Artisan knowledge is pulled from non-public sources. It is deep, institutional knowledge. Artisan knowledge is purposefully incomplete - it requires a hidden hand to guide the final step towards implementation. Like a public/private key encryption algorithm, it exposes one piece of the puzzle openly, but requires a hidden personal key to actually unlock value. Artisan knowledge is verbal communication and handshakes, and deep experience. It can be codified, but not entirely. It injects human personalization and understanding into situations.
The trick is to combine the human advantage of artisan (divergent) knowledge with the productivity advantage of AI (convergent) knowledge to create competitive differentiation. Marrying the two provides powerful benefits and maintains the centrality of people, organizational expertise, and tacit knowledge in how works gets done.

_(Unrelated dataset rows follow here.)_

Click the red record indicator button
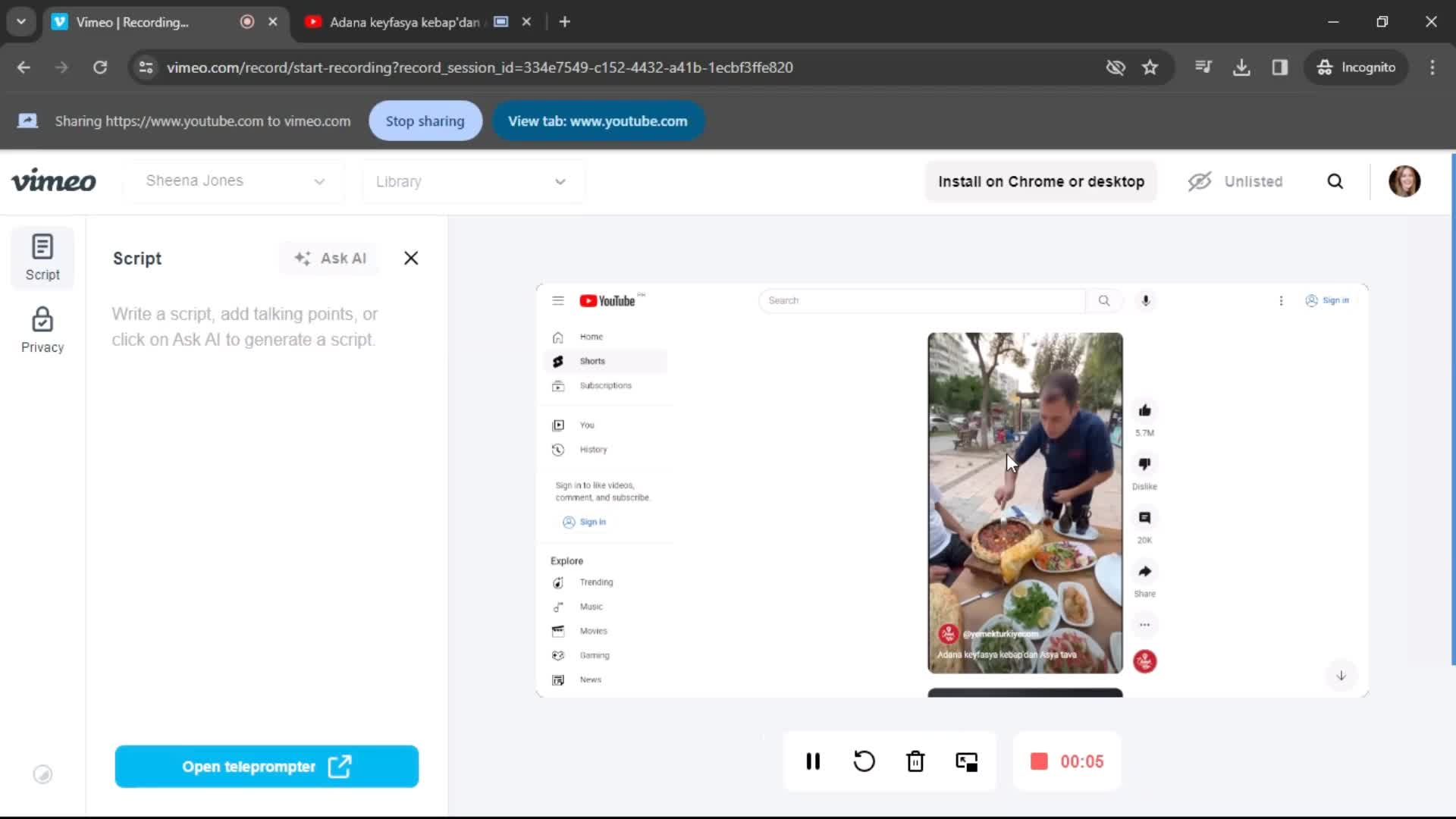Screen dimensions: 1456x819 (x=1039, y=761)
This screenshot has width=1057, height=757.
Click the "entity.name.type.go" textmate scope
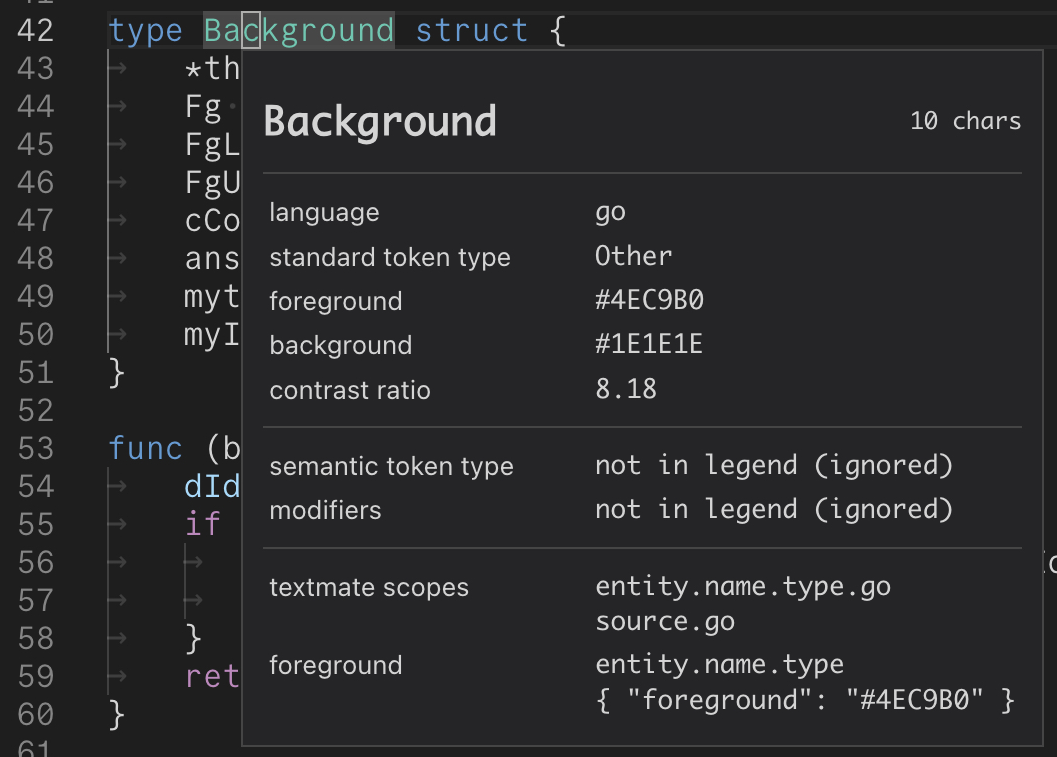coord(742,586)
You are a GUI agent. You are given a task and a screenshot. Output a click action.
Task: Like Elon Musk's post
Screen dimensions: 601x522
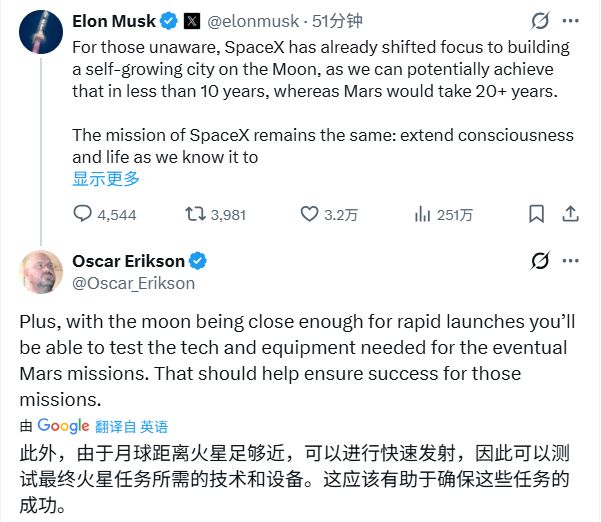pyautogui.click(x=311, y=214)
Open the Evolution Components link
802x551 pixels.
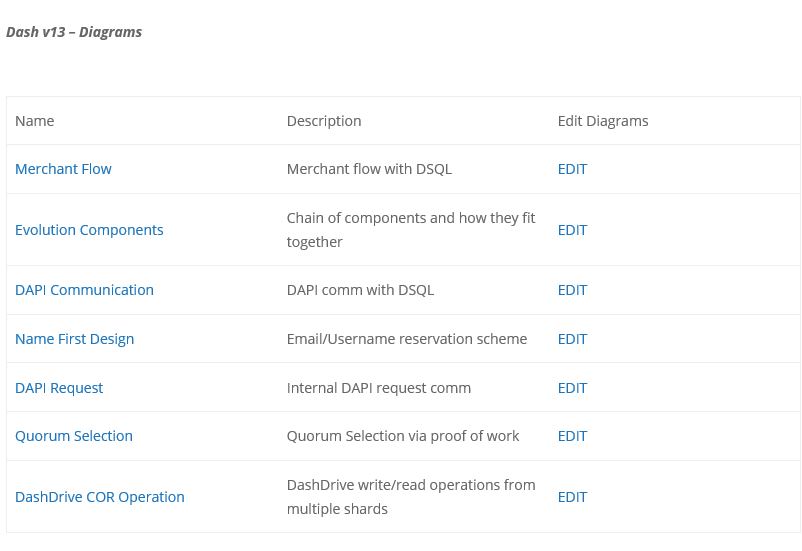click(x=89, y=230)
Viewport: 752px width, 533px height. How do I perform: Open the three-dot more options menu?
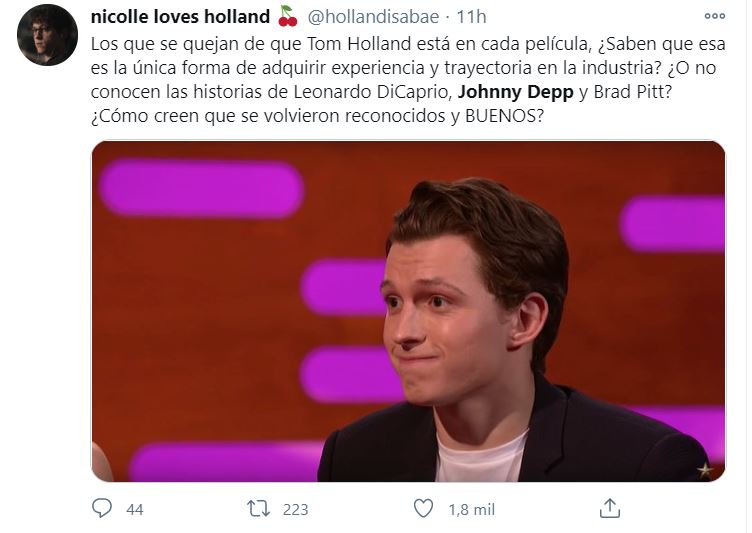[x=714, y=16]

Because actions are taken by individuals, not collectives, I'll offer one final question and one line of advice. First, the question. If you're considering generative AI capabilities, ask yourself: do I need to complete a task, or do I need this content to stand the test of time? If the latter, opt for hand-crafted. If not, use AI to save yourself enough time to work on something that does need to stand the test of time. You have a right to access the knowledge of the world, and an obligation to contribute to it. Do so in a way that matters.
Good writing encompasses three critical elements: style, substance, and story. That is, there should be a Big Idea that is carried forward by a Compelling Narrative and done so with a sweeping Command of the Language. Of course, that alone is not enough for writing to be great, for it to become timeless, because what is man if not a vessel for a soul? Great writing requires soul; it requires voice. While AI can touch on elements of the first three, it fundamentally lacks a distinctive fourth.
And so, in the spirit of humanistic AI, when you do deploy technology, make sure not to lose your own voice. Instead of the many melding to one, remember, as Whitman said, "I am large, I contain multitudes". Use your many experiences, your many thoughts, to create a unique voice. It doesn’t have to be polished. It doesn’t have to be precise. It just has to be you. And remember, you have to have a voice before you can automate it. Just as you have to have an idea before you implement it, you need to develop and refine your voice before you can be comfortable enough to extend it with AI. One of my greatest fears in this age of AI is not what happens in the next 3-5 years - it's what happens in the next 20-30 years, when whole generations have leaned so heavily on the technology that they've failed to develop a truly unique voice. Even worse, what happens when people begin to fear the unique voice because they are so unused to it? At that point, the convergence will be complete.
So, let's all just take a deep breath. Go ahead, breathe with me. This will move more quickly than we want it to, but more slowly than we expect. There is time yet for a swim in the lake and a walk through the field. Fire up the grill, throw on a dog, and take a moment to relax with friends and family. Practice being. At least for a day.